[EXERCISE INSTRUCTIONS] Copy the material below line for line, keeping every character, space and blank line unchanged.

[RECORDS FOR THE EXERCISE]

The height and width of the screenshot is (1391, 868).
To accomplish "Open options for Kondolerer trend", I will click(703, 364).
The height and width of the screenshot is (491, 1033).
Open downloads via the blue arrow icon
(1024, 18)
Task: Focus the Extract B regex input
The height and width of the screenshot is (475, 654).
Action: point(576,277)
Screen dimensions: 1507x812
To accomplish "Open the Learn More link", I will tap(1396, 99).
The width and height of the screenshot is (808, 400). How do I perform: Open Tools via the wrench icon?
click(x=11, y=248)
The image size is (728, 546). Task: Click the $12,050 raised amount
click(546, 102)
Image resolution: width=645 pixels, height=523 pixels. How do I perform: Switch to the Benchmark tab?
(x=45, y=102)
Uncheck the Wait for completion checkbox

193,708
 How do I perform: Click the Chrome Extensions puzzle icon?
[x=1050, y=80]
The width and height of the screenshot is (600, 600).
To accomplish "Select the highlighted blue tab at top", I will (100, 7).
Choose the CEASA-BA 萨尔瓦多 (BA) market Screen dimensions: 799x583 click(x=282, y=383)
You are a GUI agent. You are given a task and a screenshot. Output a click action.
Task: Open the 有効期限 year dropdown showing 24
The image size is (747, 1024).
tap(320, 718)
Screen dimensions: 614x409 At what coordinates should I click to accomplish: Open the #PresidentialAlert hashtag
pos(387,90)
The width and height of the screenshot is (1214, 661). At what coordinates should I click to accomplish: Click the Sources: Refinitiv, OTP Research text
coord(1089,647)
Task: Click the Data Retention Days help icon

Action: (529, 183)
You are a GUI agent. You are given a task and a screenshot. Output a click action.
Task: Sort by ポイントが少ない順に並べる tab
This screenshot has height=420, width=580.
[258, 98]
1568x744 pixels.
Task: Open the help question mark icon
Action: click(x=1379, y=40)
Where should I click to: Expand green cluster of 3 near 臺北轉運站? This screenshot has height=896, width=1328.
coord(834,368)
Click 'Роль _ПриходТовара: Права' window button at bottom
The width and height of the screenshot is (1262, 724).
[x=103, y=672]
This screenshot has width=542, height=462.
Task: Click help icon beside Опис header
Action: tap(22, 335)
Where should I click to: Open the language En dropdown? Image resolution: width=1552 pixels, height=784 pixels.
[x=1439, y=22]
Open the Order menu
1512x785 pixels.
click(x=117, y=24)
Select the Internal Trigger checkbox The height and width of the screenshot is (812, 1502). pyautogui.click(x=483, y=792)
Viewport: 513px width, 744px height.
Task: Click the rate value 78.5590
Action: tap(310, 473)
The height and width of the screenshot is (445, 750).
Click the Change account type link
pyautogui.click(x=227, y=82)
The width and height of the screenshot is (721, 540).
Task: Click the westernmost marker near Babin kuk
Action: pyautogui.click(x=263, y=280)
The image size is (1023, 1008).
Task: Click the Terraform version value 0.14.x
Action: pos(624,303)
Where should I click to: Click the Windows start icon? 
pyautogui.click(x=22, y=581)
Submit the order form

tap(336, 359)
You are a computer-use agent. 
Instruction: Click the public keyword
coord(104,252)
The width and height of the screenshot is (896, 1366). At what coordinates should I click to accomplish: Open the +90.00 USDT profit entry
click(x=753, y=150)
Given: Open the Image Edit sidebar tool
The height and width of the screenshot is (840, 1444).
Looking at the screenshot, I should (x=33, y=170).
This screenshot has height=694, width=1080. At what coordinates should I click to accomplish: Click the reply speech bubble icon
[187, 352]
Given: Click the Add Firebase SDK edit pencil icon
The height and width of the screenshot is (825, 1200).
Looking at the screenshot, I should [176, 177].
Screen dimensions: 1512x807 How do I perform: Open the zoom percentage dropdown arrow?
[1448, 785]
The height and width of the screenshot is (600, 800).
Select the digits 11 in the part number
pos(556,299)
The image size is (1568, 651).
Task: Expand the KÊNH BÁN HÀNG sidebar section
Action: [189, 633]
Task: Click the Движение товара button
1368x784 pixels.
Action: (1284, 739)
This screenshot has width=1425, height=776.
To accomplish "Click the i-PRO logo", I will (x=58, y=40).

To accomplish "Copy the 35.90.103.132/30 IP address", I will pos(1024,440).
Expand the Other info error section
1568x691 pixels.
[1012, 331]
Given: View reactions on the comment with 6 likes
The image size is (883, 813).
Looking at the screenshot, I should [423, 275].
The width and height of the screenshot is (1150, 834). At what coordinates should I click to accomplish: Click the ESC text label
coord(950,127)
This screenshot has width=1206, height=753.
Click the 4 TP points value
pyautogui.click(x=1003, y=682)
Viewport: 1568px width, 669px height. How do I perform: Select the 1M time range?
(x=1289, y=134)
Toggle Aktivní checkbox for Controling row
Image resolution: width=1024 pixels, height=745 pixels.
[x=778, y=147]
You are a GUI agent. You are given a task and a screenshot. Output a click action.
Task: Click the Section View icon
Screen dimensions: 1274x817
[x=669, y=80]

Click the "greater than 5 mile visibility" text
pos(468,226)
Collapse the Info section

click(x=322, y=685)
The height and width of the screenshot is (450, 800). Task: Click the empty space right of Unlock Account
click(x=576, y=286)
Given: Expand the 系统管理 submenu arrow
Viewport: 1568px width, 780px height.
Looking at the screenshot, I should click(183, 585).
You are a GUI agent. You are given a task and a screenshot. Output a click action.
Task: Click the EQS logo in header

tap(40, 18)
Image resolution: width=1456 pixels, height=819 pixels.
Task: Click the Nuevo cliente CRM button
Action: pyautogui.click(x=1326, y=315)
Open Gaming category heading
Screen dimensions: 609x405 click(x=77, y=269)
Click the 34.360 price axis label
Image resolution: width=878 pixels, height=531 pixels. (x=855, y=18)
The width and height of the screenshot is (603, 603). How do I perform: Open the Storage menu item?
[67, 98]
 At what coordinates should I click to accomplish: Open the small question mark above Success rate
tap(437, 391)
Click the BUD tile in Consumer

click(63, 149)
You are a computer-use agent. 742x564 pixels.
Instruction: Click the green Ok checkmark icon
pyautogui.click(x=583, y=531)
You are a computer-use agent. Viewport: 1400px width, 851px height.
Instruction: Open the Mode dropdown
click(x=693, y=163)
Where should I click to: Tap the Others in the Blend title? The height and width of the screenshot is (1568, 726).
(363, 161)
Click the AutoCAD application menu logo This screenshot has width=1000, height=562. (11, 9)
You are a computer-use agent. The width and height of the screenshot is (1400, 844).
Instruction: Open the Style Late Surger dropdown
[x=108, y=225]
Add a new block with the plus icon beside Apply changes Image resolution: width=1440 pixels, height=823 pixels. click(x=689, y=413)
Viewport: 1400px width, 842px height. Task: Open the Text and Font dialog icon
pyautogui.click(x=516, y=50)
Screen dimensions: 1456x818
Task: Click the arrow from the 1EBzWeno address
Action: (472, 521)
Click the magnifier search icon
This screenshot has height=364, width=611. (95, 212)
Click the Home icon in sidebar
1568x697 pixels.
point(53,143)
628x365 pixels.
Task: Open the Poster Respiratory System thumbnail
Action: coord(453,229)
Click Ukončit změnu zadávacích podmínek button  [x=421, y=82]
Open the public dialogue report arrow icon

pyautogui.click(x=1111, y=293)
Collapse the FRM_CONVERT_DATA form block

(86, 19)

[TASK SOLUTION]
The height and width of the screenshot is (1391, 868).
To accomplish "Open options for Kondolerer trend", I will click(703, 364).
The height and width of the screenshot is (491, 1033).
Open downloads via the blue arrow icon
(1024, 18)
Task: Focus the Extract B regex input
The height and width of the screenshot is (475, 654).
Action: point(576,277)
Screen dimensions: 1507x812
To accomplish "Open the Learn More link", I will tap(1396, 99).
The width and height of the screenshot is (808, 400). How do I perform: Open Tools via the wrench icon?
click(x=11, y=248)
The image size is (728, 546). Task: Click the $12,050 raised amount
click(546, 102)
Image resolution: width=645 pixels, height=523 pixels. How do I perform: Switch to the Benchmark tab?
(x=45, y=102)
Uncheck the Wait for completion checkbox

193,708
 How do I perform: Click the Chrome Extensions puzzle icon?
[x=1050, y=80]
The width and height of the screenshot is (600, 600).
To accomplish "Select the highlighted blue tab at top", I will (100, 7).
Choose the CEASA-BA 萨尔瓦多 (BA) market Screen dimensions: 799x583 click(x=282, y=383)
You are a GUI agent. You are given a task and a screenshot. Output a click action.
Task: Open the 有効期限 year dropdown showing 24
The image size is (747, 1024).
tap(320, 718)
Screen dimensions: 614x409 At what coordinates should I click to accomplish: Open the #PresidentialAlert hashtag
pos(387,90)
The width and height of the screenshot is (1214, 661). At what coordinates should I click to accomplish: Click the Sources: Refinitiv, OTP Research text
coord(1089,647)
Task: Click the Data Retention Days help icon

Action: (529, 183)
You are a GUI agent. You are given a task and a screenshot. Output a click action.
Task: Sort by ポイントが少ない順に並べる tab
This screenshot has height=420, width=580.
[258, 98]
1568x744 pixels.
Task: Open the help question mark icon
Action: click(x=1379, y=40)
Where should I click to: Expand green cluster of 3 near 臺北轉運站? This screenshot has height=896, width=1328.
coord(834,368)
Click 'Роль _ПриходТовара: Права' window button at bottom
The width and height of the screenshot is (1262, 724).
[x=103, y=672]
This screenshot has width=542, height=462.
Task: Click help icon beside Опис header
Action: tap(22, 335)
Where should I click to: Open the language En dropdown? Image resolution: width=1552 pixels, height=784 pixels.
[x=1439, y=22]
Open the Order menu
1512x785 pixels.
click(x=117, y=24)
Select the Internal Trigger checkbox The height and width of the screenshot is (812, 1502). pyautogui.click(x=483, y=792)
Viewport: 513px width, 744px height.
Task: Click the rate value 78.5590
Action: tap(310, 473)
The height and width of the screenshot is (445, 750).
Click the Change account type link
pyautogui.click(x=227, y=82)
The width and height of the screenshot is (721, 540).
Task: Click the westernmost marker near Babin kuk
Action: pyautogui.click(x=263, y=280)
The image size is (1023, 1008).
Task: Click the Terraform version value 0.14.x
Action: pos(624,303)
Where should I click to: Click the Windows start icon? 
pyautogui.click(x=22, y=581)
Submit the order form

tap(336, 359)
You are a computer-use agent. 
Instruction: Click the public keyword
coord(104,252)
The width and height of the screenshot is (896, 1366). At what coordinates should I click to accomplish: Open the +90.00 USDT profit entry
click(x=753, y=150)
Given: Open the Image Edit sidebar tool
The height and width of the screenshot is (840, 1444).
Looking at the screenshot, I should (x=33, y=170).
This screenshot has height=694, width=1080. At what coordinates should I click to accomplish: Click the reply speech bubble icon
[187, 352]
Given: Click the Add Firebase SDK edit pencil icon
The height and width of the screenshot is (825, 1200).
Looking at the screenshot, I should [176, 177].
Screen dimensions: 1512x807 How do I perform: Open the zoom percentage dropdown arrow?
[1448, 785]
The height and width of the screenshot is (600, 800).
Select the digits 11 in the part number
pos(556,299)
The image size is (1568, 651).
Task: Expand the KÊNH BÁN HÀNG sidebar section
Action: [189, 633]
Task: Click the Движение товара button
1368x784 pixels.
Action: (1284, 739)
This screenshot has width=1425, height=776.
To accomplish "Click the i-PRO logo", I will (x=58, y=40).

To accomplish "Copy the 35.90.103.132/30 IP address", I will pos(1024,440).
Expand the Other info error section
1568x691 pixels.
[1012, 331]
Given: View reactions on the comment with 6 likes
The image size is (883, 813).
Looking at the screenshot, I should [423, 275].
The width and height of the screenshot is (1150, 834). At what coordinates should I click to accomplish: Click the ESC text label
coord(950,127)
This screenshot has width=1206, height=753.
Click the 4 TP points value
pyautogui.click(x=1003, y=682)
Viewport: 1568px width, 669px height. How do I perform: Select the 1M time range?
(x=1289, y=134)
Toggle Aktivní checkbox for Controling row
Image resolution: width=1024 pixels, height=745 pixels.
[x=778, y=147]
You are a GUI agent. You are given a task and a screenshot. Output a click action.
Task: Click the Section View icon
Screen dimensions: 1274x817
[x=669, y=80]

Click the "greater than 5 mile visibility" text
pos(468,226)
Collapse the Info section

click(x=322, y=685)
The height and width of the screenshot is (450, 800). Task: Click the empty space right of Unlock Account
click(x=576, y=286)
Given: Expand the 系统管理 submenu arrow
Viewport: 1568px width, 780px height.
Looking at the screenshot, I should click(183, 585).
You are a GUI agent. You are given a task and a screenshot. Output a click action.
Task: Click the EQS logo in header

tap(40, 18)
Image resolution: width=1456 pixels, height=819 pixels.
Task: Click the Nuevo cliente CRM button
Action: pyautogui.click(x=1326, y=315)
Open Gaming category heading
Screen dimensions: 609x405 click(x=77, y=269)
Click the 34.360 price axis label
Image resolution: width=878 pixels, height=531 pixels. (x=855, y=18)
The width and height of the screenshot is (603, 603). How do I perform: Open the Storage menu item?
[67, 98]
 At what coordinates should I click to accomplish: Open the small question mark above Success rate
tap(437, 391)
Click the BUD tile in Consumer

click(63, 149)
You are a computer-use agent. 742x564 pixels.
Instruction: Click the green Ok checkmark icon
pyautogui.click(x=583, y=531)
You are a computer-use agent. Viewport: 1400px width, 851px height.
Instruction: Open the Mode dropdown
click(x=693, y=163)
Where should I click to: Tap the Others in the Blend title? The height and width of the screenshot is (1568, 726).
(363, 161)
Click the AutoCAD application menu logo This screenshot has width=1000, height=562. (11, 9)
You are a computer-use agent. The width and height of the screenshot is (1400, 844).
Instruction: Open the Style Late Surger dropdown
[x=108, y=225]
Add a new block with the plus icon beside Apply changes Image resolution: width=1440 pixels, height=823 pixels. click(x=689, y=413)
Viewport: 1400px width, 842px height. Task: Open the Text and Font dialog icon
pyautogui.click(x=516, y=50)
Screen dimensions: 1456x818
Task: Click the arrow from the 1EBzWeno address
Action: (472, 521)
Click the magnifier search icon
This screenshot has height=364, width=611. (95, 212)
Click the Home icon in sidebar
1568x697 pixels.
point(53,143)
628x365 pixels.
Task: Open the Poster Respiratory System thumbnail
Action: coord(453,229)
Click Ukončit změnu zadávacích podmínek button  [x=421, y=82]
Open the public dialogue report arrow icon

pyautogui.click(x=1111, y=293)
Collapse the FRM_CONVERT_DATA form block

(86, 19)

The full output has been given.